A polémica manipulação genética em embriões ‘made in China’

Um cientista chinês assegurou ter conseguido modificar o ADN de embriões de duas gémeas. A descoberta tem sido alvo de críticas. 

He Jiankui, um cientista chinês da Southern University of Science and Techonology (SUSTech), revelou na última semana que conseguiu, pela primeira vez, manipular geneticamente duas crianças. Em declarações à Associated Press, He Jiankui disse que o objetivo da sua experiência era garantir que os bebés em causa se tornassem resistentes a infeções provocadas pelo Vírus da Imunodeficiência Humana (VIH). Mas a opção tem sido alvo de várias críticas e tem gerado polémica entre a comunidade científica.

Rui Nunes, membro da direção da Cátedra da Unesco, explicou ao SOL que a discussão ética em torno da manipulação genética em embriões humanos já não é nova. A novidade está sim no que o cientista chinês diz ter conseguido fazer. E, agora que a ciência chegou a este patamar, o responsável disse que «era bom que já existissem linhas de orientação» para regulamentar «este tipo de prática». 

«Infelizmente isso não aconteceu e, portanto, mais uma vez a ciência ultrapassa-se a ela própria e põem-se em prática uma tecnologia que suscita questões éticas importantíssimas», completou.

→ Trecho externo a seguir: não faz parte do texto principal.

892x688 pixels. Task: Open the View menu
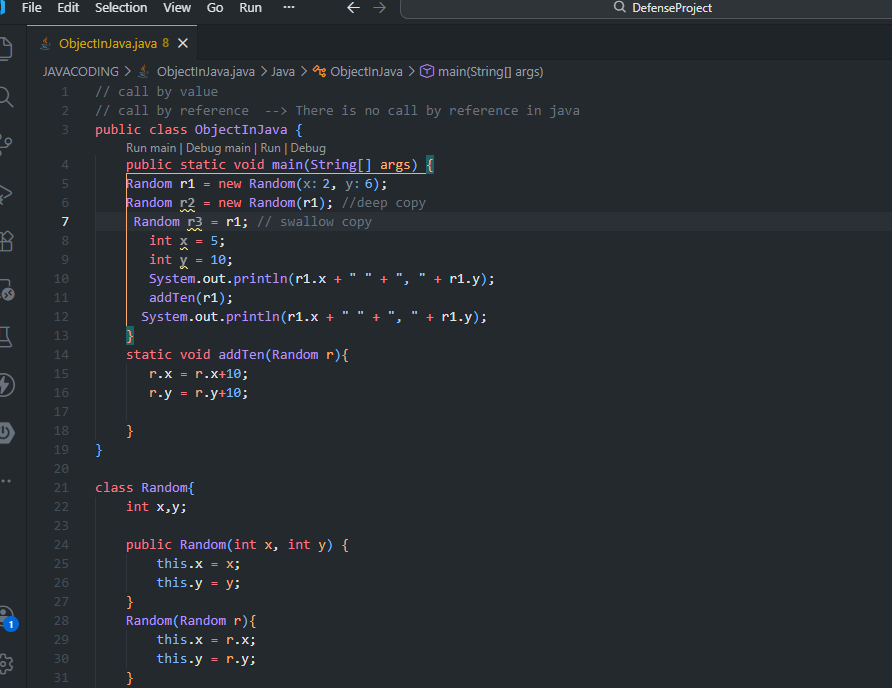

Apesar de acreditar que o que motivou o cientista chinês a manipular embriões humanos foi o «bem da humanidade», isto é, que as intenções foram boas, Rui Nunes explicou que antes de se partir para a ação propriamente dita era preciso analisar todas «as consequências deste tipo de intervenção genética no ser humano». Existem várias consequências que «têm de ser devidamente ponderadas», acrescentou.

Primeiro é preciso perceber se é ou não legítimo manipular o embrião humano – visto que este já se rege pelos valores da comunidade moral humana, adiantou. Ou seja, segundo o responsável, esta alteração genética aconteceu já numa fase em que é discutível «se se pode manipular o embrião e as suas características genéticas», uma vez que não tem poder de decisão, sendo o pais a decidir. 

«Com a engenharia genética e a manipulação podemos fazer um leque muito alargado de intervenções», quer seja para tratar doenças muito graves, quer seja para manipular características humanas que não são doenças – como a parte física e psicológica –, havendo assim uma intervenção «no sentido de melhorar – sem nós sabermos o que é que significa melhorar na sociedade contemporânea». 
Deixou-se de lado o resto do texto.